# Floating out baits



## Orangebeach28 (Jun 3, 2009)

So I really want to get some cut lady fish out deep this weekend to due some shark fishing off of Orange Beach. I don't have access to a kayak - can anybody give me their best tips (no dumb melting candy ideas please) on getting bait out. 

Do balloons work? 

If they do, how high up from the bait do you set it? 

Does it hurt your chance of a hook up if your bait isn't sitting on the bottom? 

I can use my daughter's inflatable boat - but that's just damn spooky at dusk with a bloody fish or two in tow....


----------



## PAWGhunter (Feb 3, 2010)

I shark fished a lot last year on Dauphin Island and used a inflatable boat...Its not that bad, but takes a long time to get out and back. I use a cheap 8ft it on top kayak now.


----------



## Orangebeach28 (Jun 3, 2009)

Great! I'm glad I'm not the only one that has tried it!


----------



## Joraca (Dec 29, 2007)

be careful about trying to come back in against the wind or a rip

if the waves aren't breaking in front of you, you may be in a rip

Joraca


----------



## Orangebeach28 (Jun 3, 2009)

amen! If I find a good rip, I'll just use a baloon and save myself the effort.


----------



## Zoomie Juice (Aug 12, 2009)

I have used balloons many times shark fishing. I have actually had better luck with them. I think having the bait suspended in the water column helps the scent travel better (not an expert, just a theory). Some tips:

-Need to have a north wind (rip will get it out but not far enough and it will eventually come back in)

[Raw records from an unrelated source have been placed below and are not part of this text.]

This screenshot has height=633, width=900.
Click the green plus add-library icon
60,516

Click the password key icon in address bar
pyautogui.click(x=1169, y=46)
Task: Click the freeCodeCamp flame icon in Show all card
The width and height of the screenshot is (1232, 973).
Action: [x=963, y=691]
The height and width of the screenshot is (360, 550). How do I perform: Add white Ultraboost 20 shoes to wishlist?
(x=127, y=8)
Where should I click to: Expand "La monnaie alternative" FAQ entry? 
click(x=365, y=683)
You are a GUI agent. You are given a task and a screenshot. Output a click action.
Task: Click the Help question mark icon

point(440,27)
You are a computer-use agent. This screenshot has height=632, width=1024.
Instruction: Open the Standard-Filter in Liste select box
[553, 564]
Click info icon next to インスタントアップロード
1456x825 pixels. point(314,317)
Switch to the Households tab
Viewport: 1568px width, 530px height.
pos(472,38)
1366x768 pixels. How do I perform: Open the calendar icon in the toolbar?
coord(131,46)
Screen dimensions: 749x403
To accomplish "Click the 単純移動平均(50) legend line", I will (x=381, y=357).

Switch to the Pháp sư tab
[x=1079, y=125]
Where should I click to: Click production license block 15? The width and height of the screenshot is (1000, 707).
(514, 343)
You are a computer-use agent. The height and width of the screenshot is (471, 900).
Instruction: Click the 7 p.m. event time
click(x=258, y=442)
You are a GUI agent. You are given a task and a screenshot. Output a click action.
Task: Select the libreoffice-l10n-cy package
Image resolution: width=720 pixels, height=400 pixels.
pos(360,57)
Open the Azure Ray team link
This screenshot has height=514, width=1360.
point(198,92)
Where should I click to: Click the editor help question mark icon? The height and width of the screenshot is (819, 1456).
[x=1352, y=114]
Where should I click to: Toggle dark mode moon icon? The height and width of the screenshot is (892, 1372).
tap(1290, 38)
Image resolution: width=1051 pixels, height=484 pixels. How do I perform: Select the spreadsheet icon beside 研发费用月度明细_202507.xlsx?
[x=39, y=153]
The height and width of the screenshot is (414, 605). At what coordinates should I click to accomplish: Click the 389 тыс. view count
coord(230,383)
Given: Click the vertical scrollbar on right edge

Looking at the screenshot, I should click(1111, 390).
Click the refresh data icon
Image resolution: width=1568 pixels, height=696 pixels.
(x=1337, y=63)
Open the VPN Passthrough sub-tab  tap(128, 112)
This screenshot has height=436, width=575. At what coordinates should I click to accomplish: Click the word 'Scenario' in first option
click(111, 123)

-Use good balloons... not the cheap party ones. I use the thick kid toy ones that have the rubberband made for punching

-I suspend mine about 8ft and walk it out past the first bar. If you go too long, it will catch on the bottom

Wish you the best of luck... cant wait to get back out again for some toothy critters!


----------



## Orangebeach28 (Jun 3, 2009)

Does the balloon pop when the sharks takes it?


----------



## Gulf Coast Outfitters (Oct 8, 2007)

I use the little rubber boat, take a life vest. If its at night I take an overt strobe as well, our plan is if I pop the strobe for my partner to call 911. Even though you are a few hundred yards off the beach ya never know. And yeah, its pretty spooky at night. Our daytime emergency signal is hands over the head back and forth Team America style.


----------